"He sido un poco como el rebelde de la familia"
El 29 de enero cumplirá 23 años y 2008 puede ser el de su salto a la NBA o de su confirmación en Europa, aunque guarda silencio. Por ahora sólo habla en las pistas: cuatro veces MVP de la ACB en las doce primeras jornadas.


¿Qué le pide al 2008, que quizás puede ser el año más importante de su carrera?
Que las lesiones me sigan respetando. Llevo dos años sin tener ninguna y eso es lo máximo a lo que aspira un deportista, además de lograr éxitos y títulos para su equipo.
¿Cómo es un día de Marc Gasol en Girona?
Me levanto temprano y voy a desayunar al pabellón. Sólo me tomo un café de la máquina que hay allí, ya que no desayuno casi nada; mis comidas más exigentes son por la tarde. Me entreno, me voy a casa porque me gusta hacerme la comida o cocinar con mi compañera cuando ella está aquí. Además, mi dieta es corta y todo es fácil de preparar.
¿En qué se basa esa dieta?
No como pasta, ni arroz, ni patatas, ni nada de eso.

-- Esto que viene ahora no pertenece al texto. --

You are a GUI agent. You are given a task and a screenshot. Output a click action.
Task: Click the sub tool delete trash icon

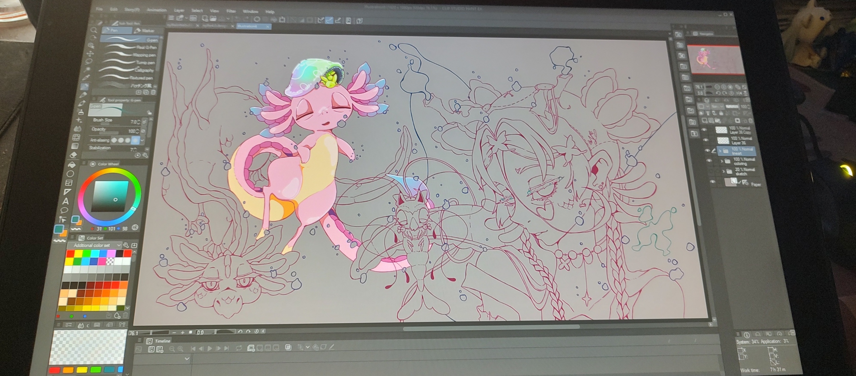pyautogui.click(x=154, y=92)
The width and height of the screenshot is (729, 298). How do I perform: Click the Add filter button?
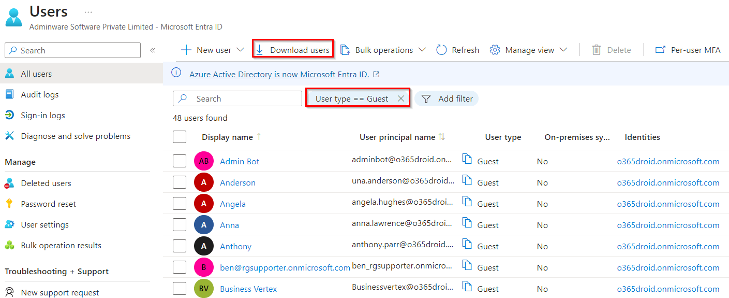tap(447, 98)
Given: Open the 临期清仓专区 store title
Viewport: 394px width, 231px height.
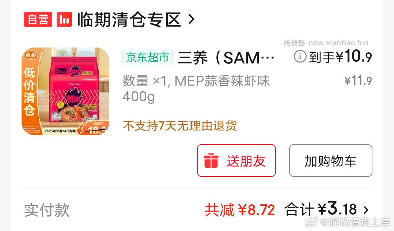Looking at the screenshot, I should pos(129,19).

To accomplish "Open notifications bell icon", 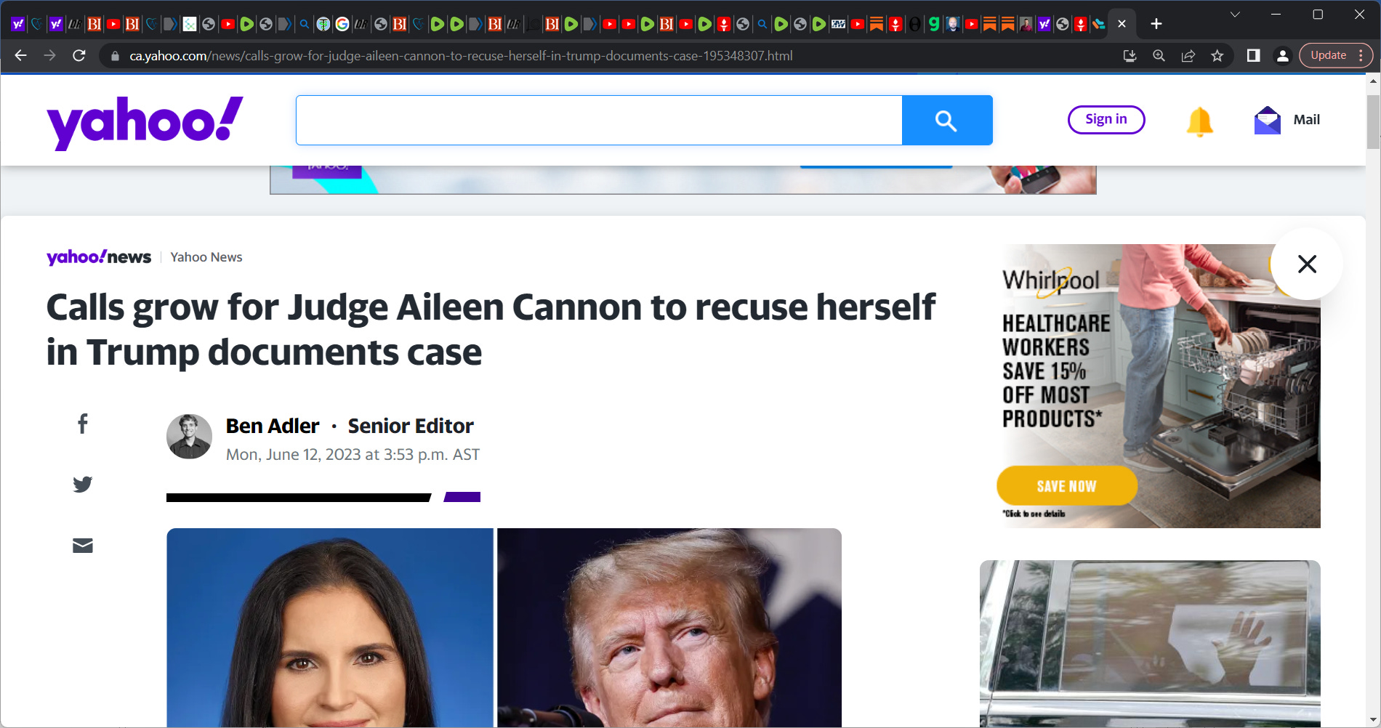I will pyautogui.click(x=1200, y=121).
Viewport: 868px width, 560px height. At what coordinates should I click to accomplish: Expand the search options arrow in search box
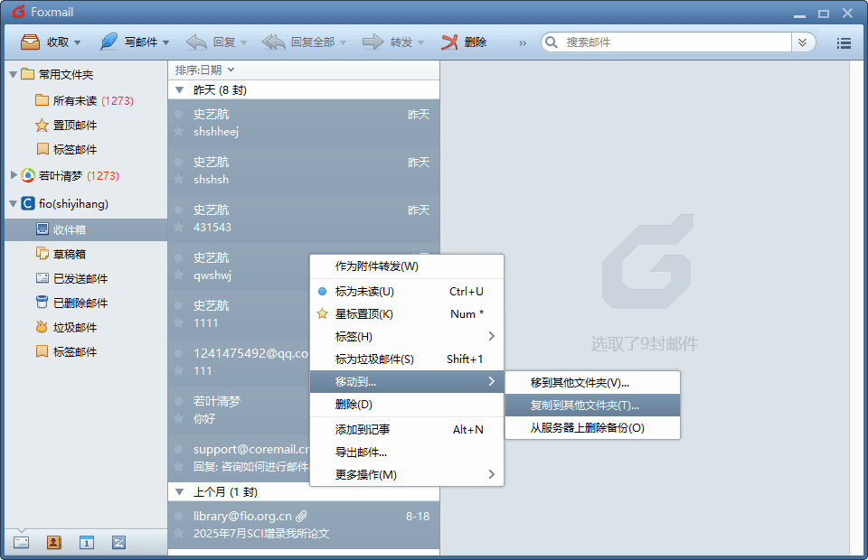point(802,42)
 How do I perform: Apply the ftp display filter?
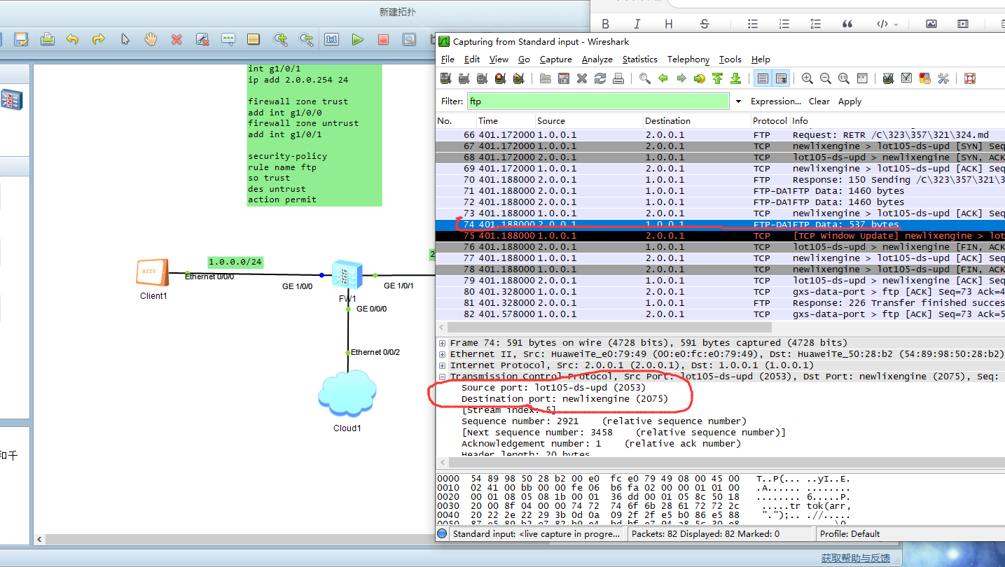click(x=850, y=101)
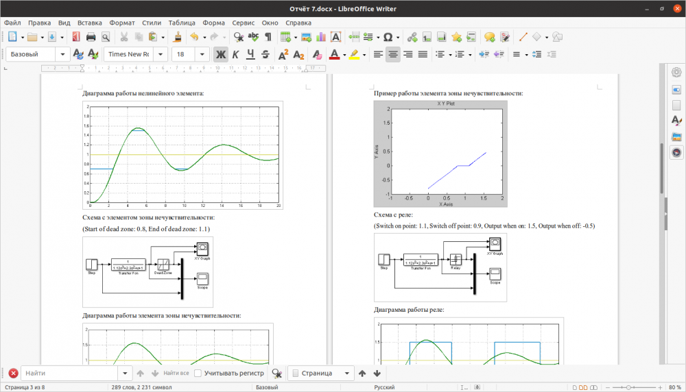The height and width of the screenshot is (392, 686).
Task: Insert a special character (Omega)
Action: (x=388, y=37)
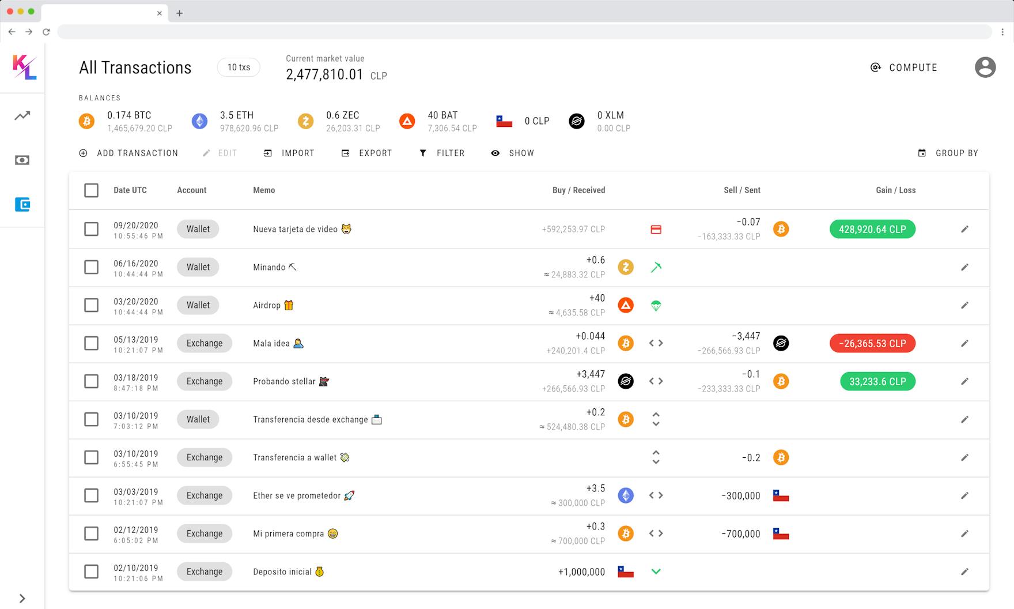The image size is (1014, 609).
Task: Select the wallet sidebar icon
Action: point(22,205)
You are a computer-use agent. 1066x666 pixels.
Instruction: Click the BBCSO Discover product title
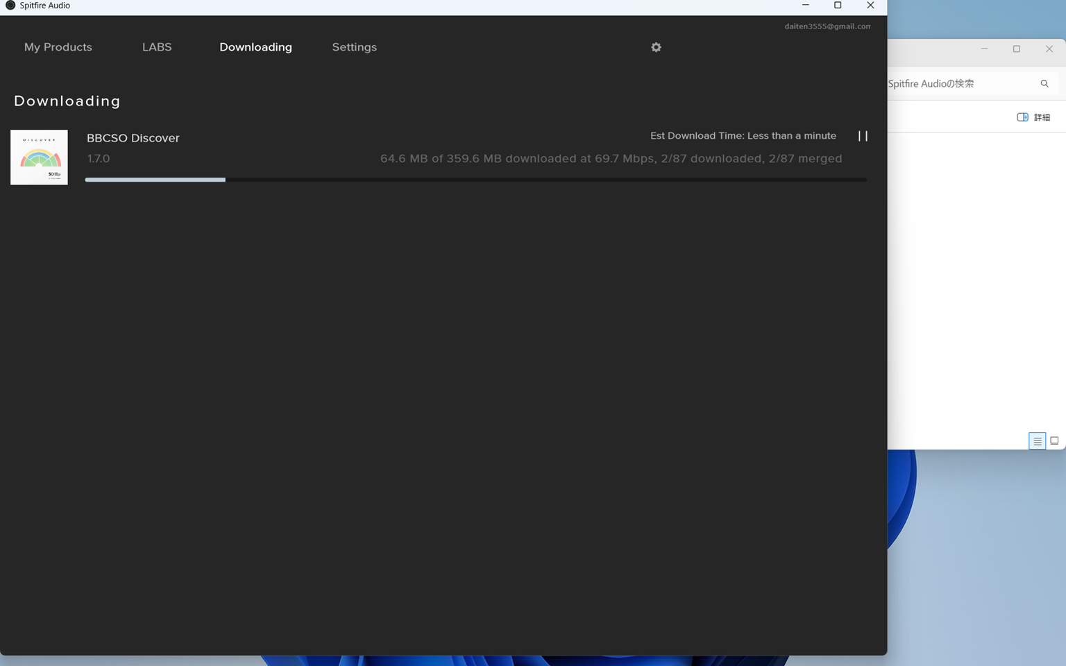133,138
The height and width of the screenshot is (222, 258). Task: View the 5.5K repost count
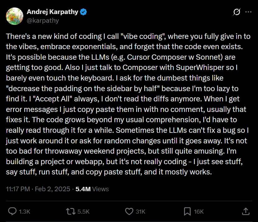(83, 211)
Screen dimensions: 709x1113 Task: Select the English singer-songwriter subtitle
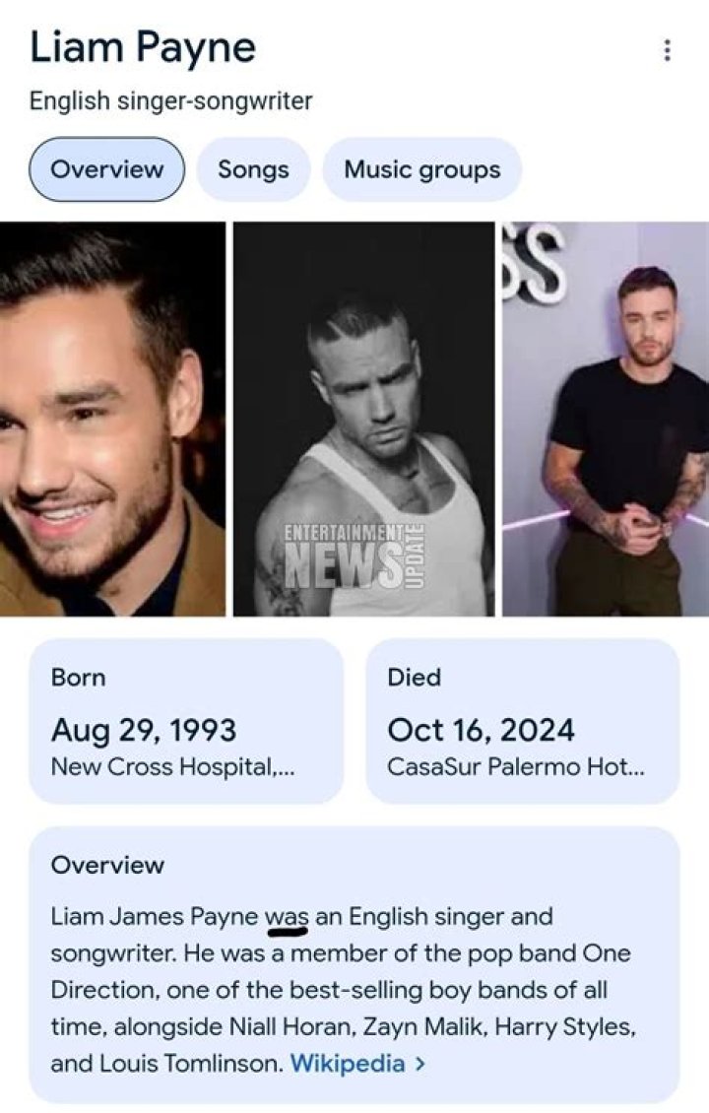pyautogui.click(x=169, y=99)
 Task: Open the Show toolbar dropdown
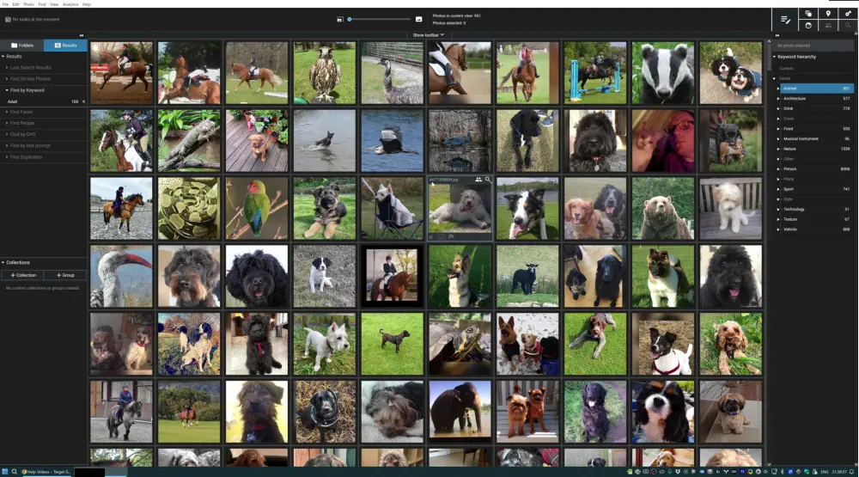(429, 35)
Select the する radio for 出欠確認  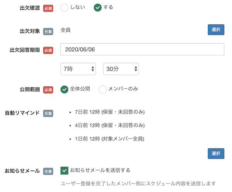[x=98, y=7]

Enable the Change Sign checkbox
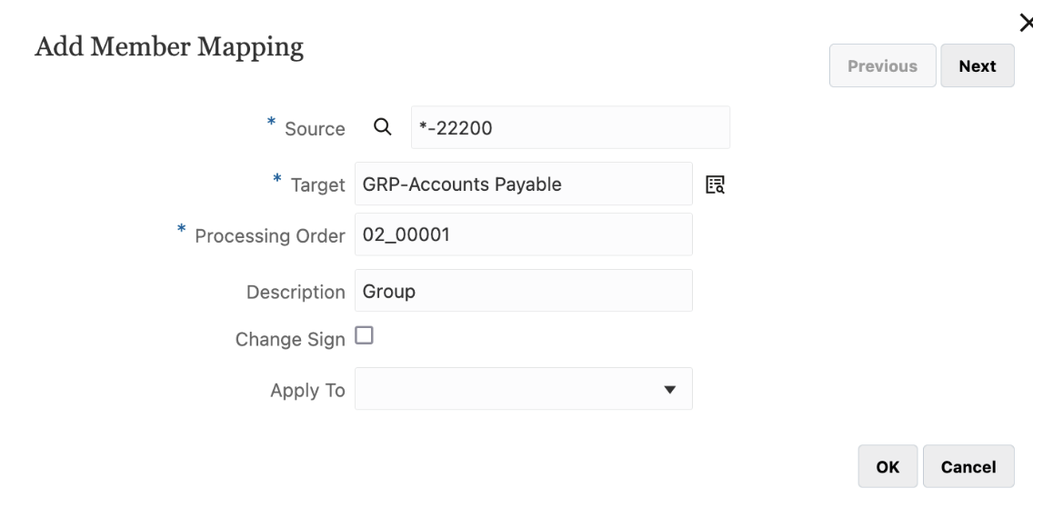(x=364, y=336)
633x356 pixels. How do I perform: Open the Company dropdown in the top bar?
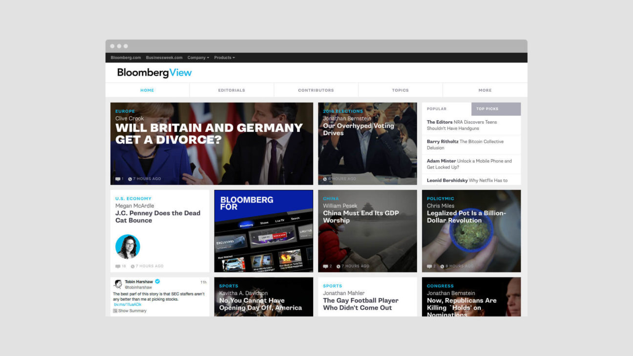tap(197, 58)
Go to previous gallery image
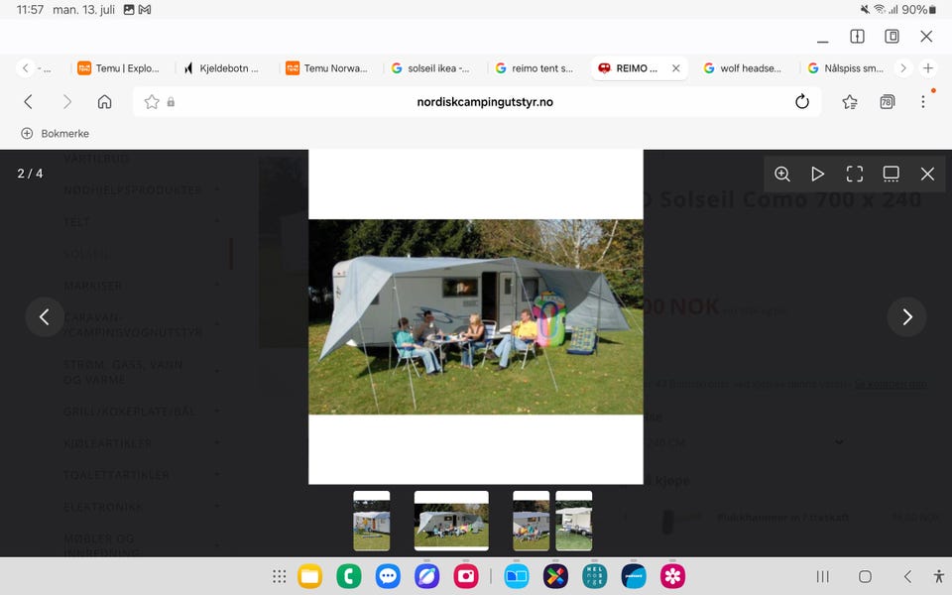The image size is (952, 595). tap(45, 317)
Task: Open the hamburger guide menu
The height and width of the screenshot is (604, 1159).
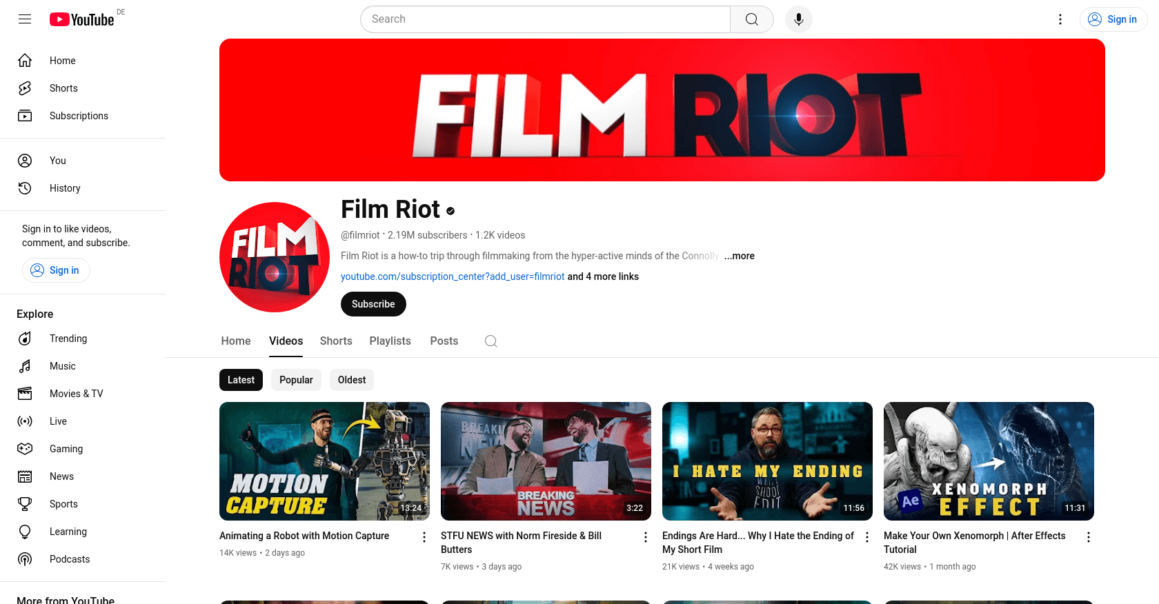Action: point(25,19)
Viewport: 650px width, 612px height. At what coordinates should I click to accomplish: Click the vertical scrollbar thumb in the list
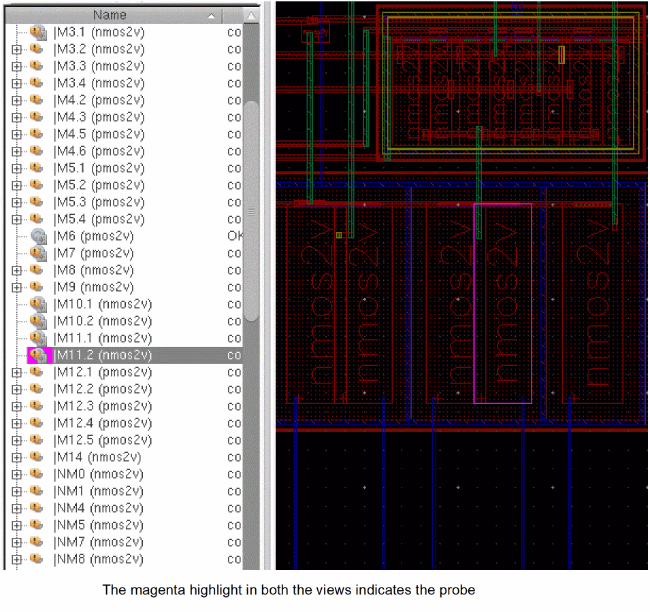tap(251, 211)
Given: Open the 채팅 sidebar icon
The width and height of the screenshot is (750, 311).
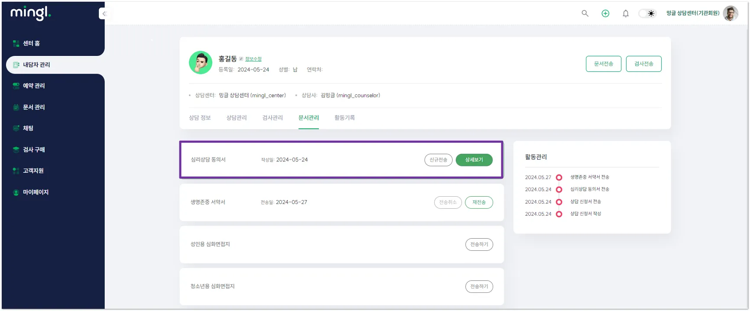Looking at the screenshot, I should (x=16, y=128).
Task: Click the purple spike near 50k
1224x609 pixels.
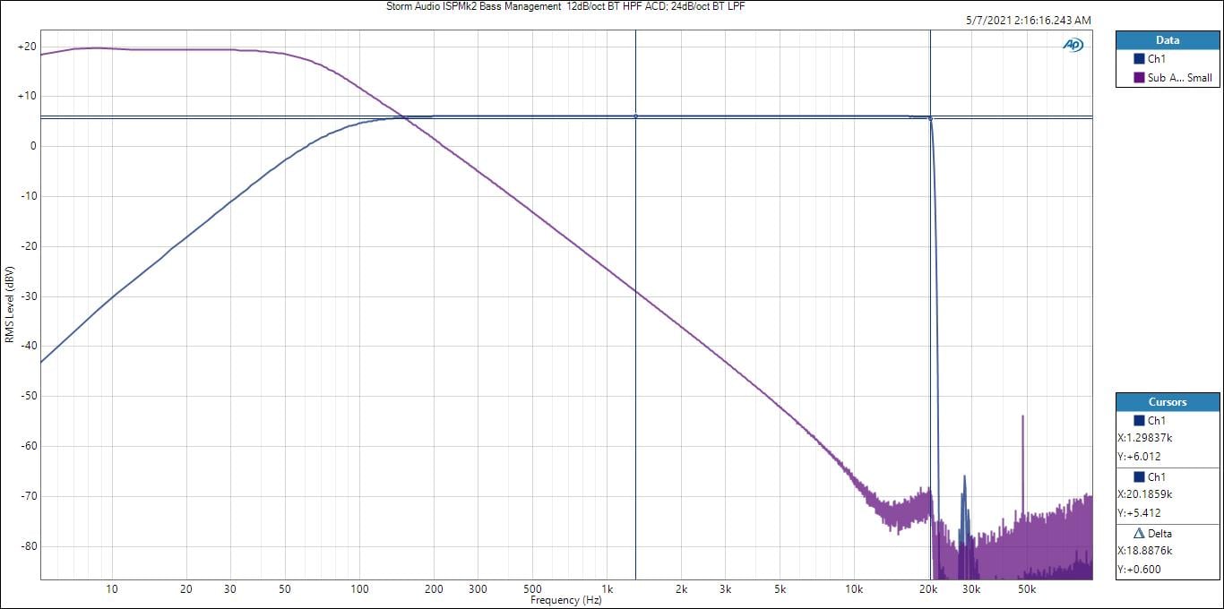Action: coord(1022,448)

Tampoco carne roja; sólo pollo, conejo, pescado y verduras, también algo de ensaladas. Mucha gente no lo sabe, pero las verduras tienen carbohidratos y por eso no me hace falta comer pasta.
¿No hace siesta?
Nunca. Soy demasiado nervioso y no me gusta. Si lo hago no duermo por las noches.
¿Qué hace por las tardes?
Tomo otro café antes de irme al entrenamiento. Al finalizar, si los compañeros lo proponen, vamos a cenar a algún restaurante, aunque generalmente me voy a casa muy pronto.
¿No le gusta salir?
Me gusta más cenar que comer fuera de casa. Tengo ya mis dos o tres restaurantes habituales en Girona para eso. No digo ningún nombre y así quedo bien con todos.
¿También sale a cenar fuera cuando su compañera está en Girona?
Sí. Ella lo entiende, pero generalmente sólo está aquí los fines de semana. Ahora menos, porque está en época de exámenes de su carrera.
¿Es su espíritu de superación su secreto para triunfar?
Entre que no me gusta perder y tampoco el no poder superar algo que me he propuesto, cuando entro en una racha negativa es bastante frustrante y no quiero saber nada de nadie. Yo no soy de aquellos que cuando acaba un partido me dejo los problemas en el vestuario y ya volveré mañana a buscarlos. Me los llevo a casa e intento encontrar las soluciones, algo que no es tan fácil como se piensa; lo paso mal, pero lucho para superarlos.
El tercer Gasol, Adrià, a sus trece años ya debutó en el equipo de baloncesto de la High School en Memphis, donde vive ahora. ¿También va para figura?
Ya se verá en su momento. Es normal que después de haber crecido en un ambiente en el que sólo se ve o se habla de baloncesto y, además, de alto nivel, porque tienes un hermano en la NBA, es normal que se haya enganchado a este deporte.
El apoyo de los padres en el caso de Rudy y Marta Fernández es similar al de Pau y Marc Gasol. ¿Sin ese apoyo estaría donde está ahora?
Es cierto que es un caso similar, aunque en el mío cambia un poco. Yo he tenido a mis padres a mi lado hasta los 18 años, que fue cuando decidí volver solo a Barcelona ya que ellos seguían la aventura americana de Pau y Adrià. Fui un poco aquel niño rebelde que no quería seguir lo que ellos deseaban. Quería volver a Barcelona, intentarlo a mi manera aún sabiendo que me podía salir mal. Siempre he sido muy positivo y he creído que cuando se toma una decisión hay que afrontarla y ser consecuente con ella. Me ha salido bien y estoy muy orgulloso por haberla tomado.
Navarro es el mejor amigo de su hermano Pau. ¿Quién es el suyo?
Víctor Sada. Llevamos muchos años juntos, desde que llegué de Estados Unidos al Barcelona. Aunque llevo cinco años jugando con él, es una persona a la que tienes que conocer muy bien y que es muy emotivo; pero, ante todo, es un tipo muy entrañable.
Noticias relacionadas
Los Lakers le eligieron el año pasado en el draft de la NBA. ¿Tiene ya decidido si dará el salto a final de temporada?
Repito, por enésima vez, que no tengo nada decidido aún. No quiero hacerlo hasta final de temporada, porque ahora sólo me importa el Akasvayu y quiero darlo todo por el equipo, por todo lo que ha hecho por mí. No renuncio a nada, pero ahora soy muy feliz aquí y quiero vivir este momento.